With JSF, a developer is encouraged to write independent, self-contained and reusable components that can be easily inserted into a web page and subsequently interact with other JSF components.
JSF also includes a powerful and easy-to-use templating engine called
The framework has spawned several popular, JSF-based libraries because of this push toward componentization, interoperability and modularity, including RichFaces, PrimeFaces and ICEFaces. No development shop should use JSF alone. Instead, build up from one of these existing libraries to make JSF development significantly easier and help teams avoid many of the drawbacks to JSF out of the box.
Although JSF defines itself as a component-based framework, it does implement a front-end controller that allows it to be used in a manner like the way other MVC-based Java web frameworks. While I wouldn’t necessarily recommend this usage, it is possible, albeit very different from its intended use.
4. Java’s MVC web framework
Java’s MVC specification — which came into existence when JSR-371 was ratified in December 2019 — is a very simple Java web framework that embraces the well-established model-view-controller pattern to develop web applications, while at the same time builds heavily upon JAX-RS REST APIs. This approach is in contrast to other Java web frameworks that make the Servlet and JSP API the core foundation upon which they build.
MVC’s key sweet spot is microservices and container-based applications built in Java. Most microservices need some form of UI, whether it’s for interactivity with clients or just a maintenance dashboard for administrators. Since most Java-based microservices already use JAX-RS, Java’s new MVC web framework is a natural fit for those who want to complement their microservices with a UI as well.
5. Servlets and JSPs
Don’t make things more complicated than they have to be.
The Servlet and JSP API exists to make Java-based server-side rendering possible. The Servlet and JSP are incredibly simple ways to handle an incoming request, and to develop HTML that gets displayed inside a client’s web browser, respectively.
All the existing Java-based web frameworks simply build on top of the Servlet and JSP API. Essentially, there’s nothing you can do with Spring MVC or JSF that you can’t do on your own with the Servlet and JSP API and a little bit of programming time invested into it.
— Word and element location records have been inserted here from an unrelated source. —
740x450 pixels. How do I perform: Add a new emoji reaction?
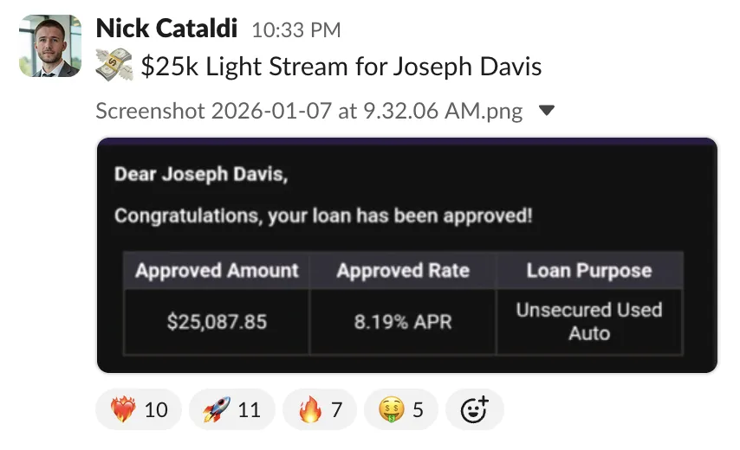(x=474, y=409)
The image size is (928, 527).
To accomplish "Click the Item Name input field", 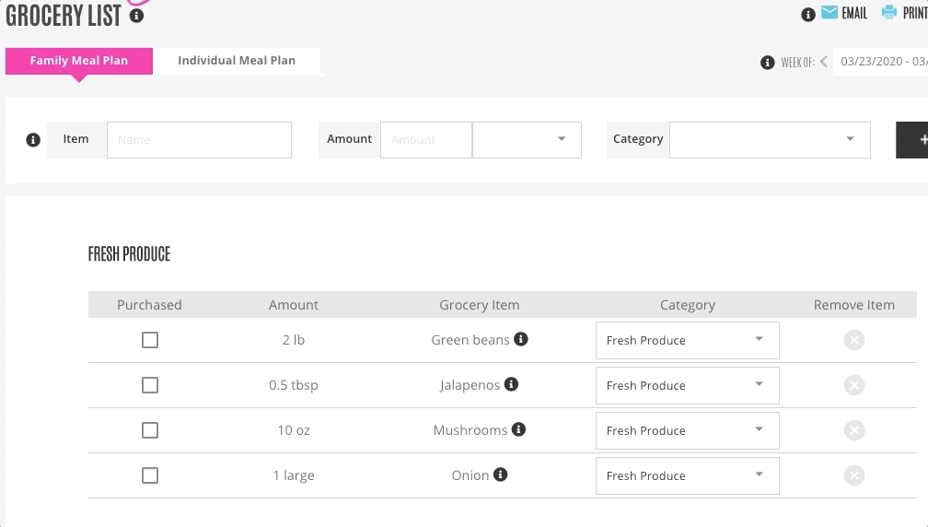I will (x=199, y=140).
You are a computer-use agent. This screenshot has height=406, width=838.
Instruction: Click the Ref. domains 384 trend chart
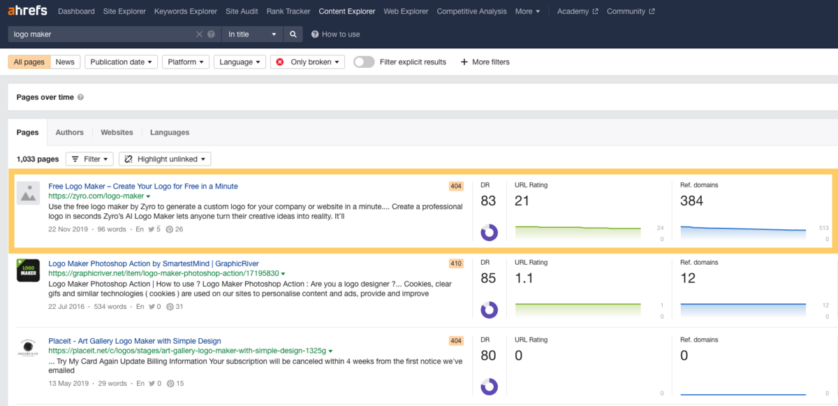[x=742, y=232]
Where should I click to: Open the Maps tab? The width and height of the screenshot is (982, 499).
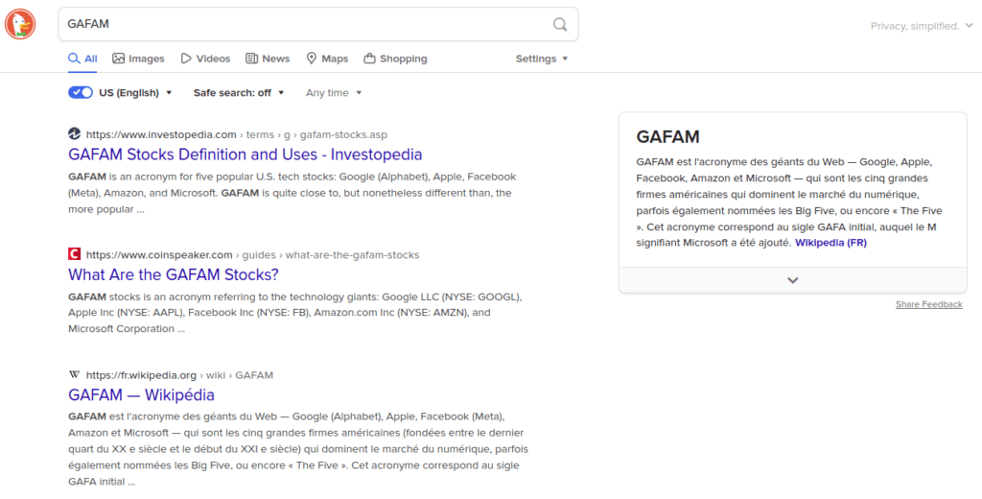pos(327,59)
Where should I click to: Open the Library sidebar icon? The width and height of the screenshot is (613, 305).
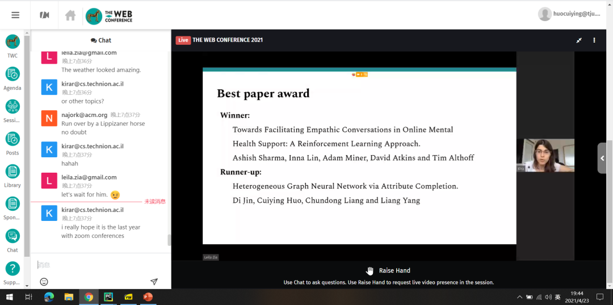tap(12, 172)
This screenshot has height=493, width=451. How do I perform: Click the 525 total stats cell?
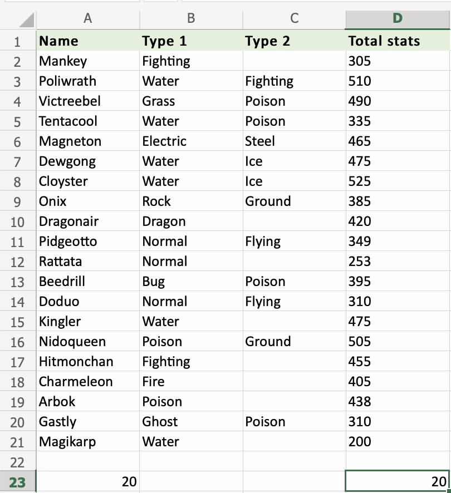(398, 181)
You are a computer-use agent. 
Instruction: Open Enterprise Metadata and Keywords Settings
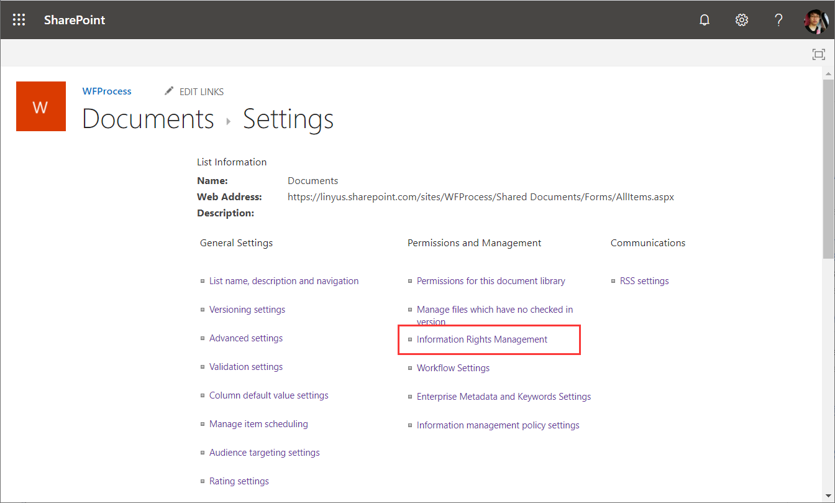[x=504, y=397]
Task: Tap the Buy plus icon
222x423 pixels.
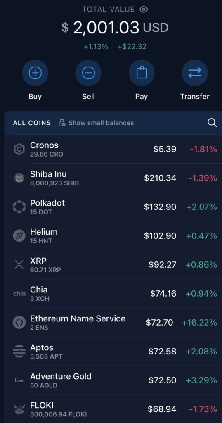Action: 35,73
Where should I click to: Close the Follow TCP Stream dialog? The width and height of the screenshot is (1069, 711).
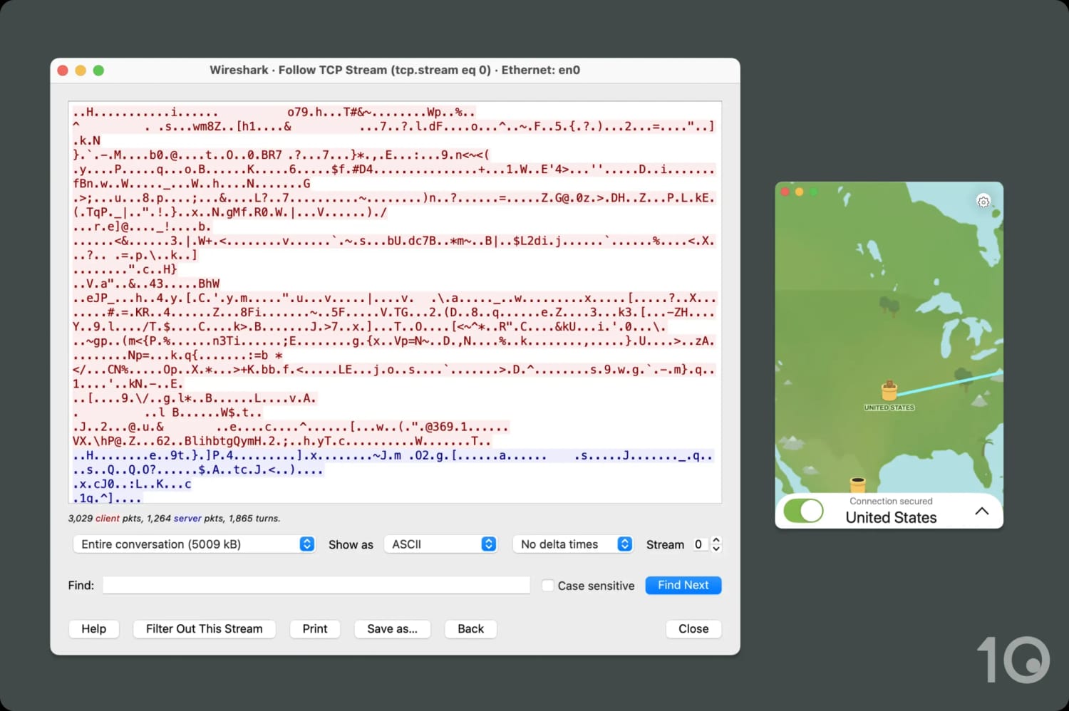click(692, 628)
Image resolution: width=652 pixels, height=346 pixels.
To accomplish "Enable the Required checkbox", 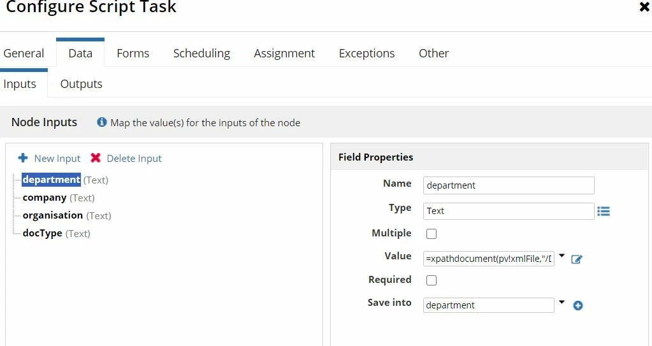I will [x=431, y=280].
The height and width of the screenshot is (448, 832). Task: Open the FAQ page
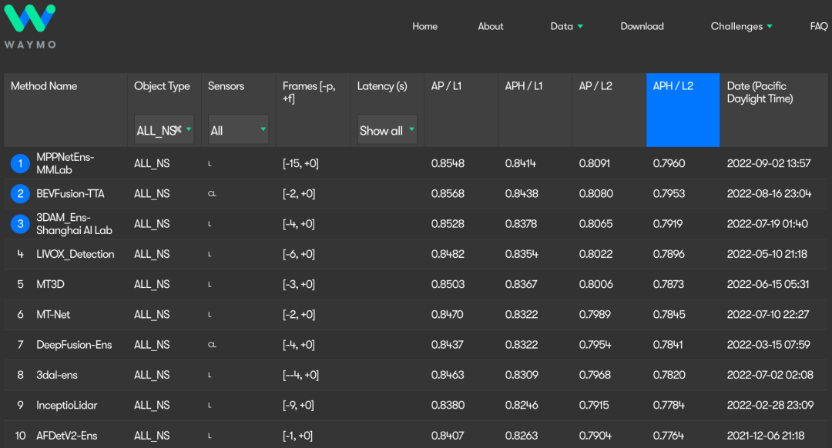(818, 26)
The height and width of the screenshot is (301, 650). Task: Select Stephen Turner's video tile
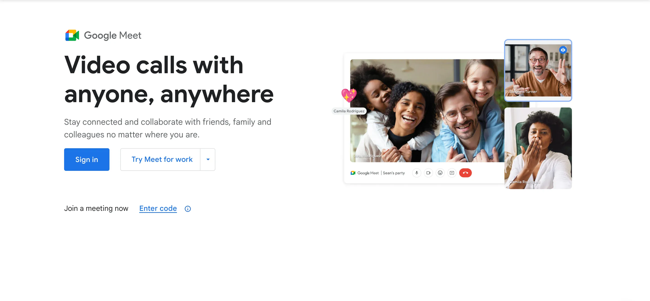(x=538, y=70)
Sometimes, simplicity is best.
Best Java web frameworks in 2020
In review, here are best Java frameworks for web application development that you should be contemplating if you want to stick with server-side rendering of your browser based UIs:
- Spring MVC
- JavaServer Faces (JSF)
- Java’s new MVC 1.0 web framework
- Servlets and JSPs
For those who want to maintain a server-side grip on web application development, these are the Java web application frameworks you should be looking at in 2020.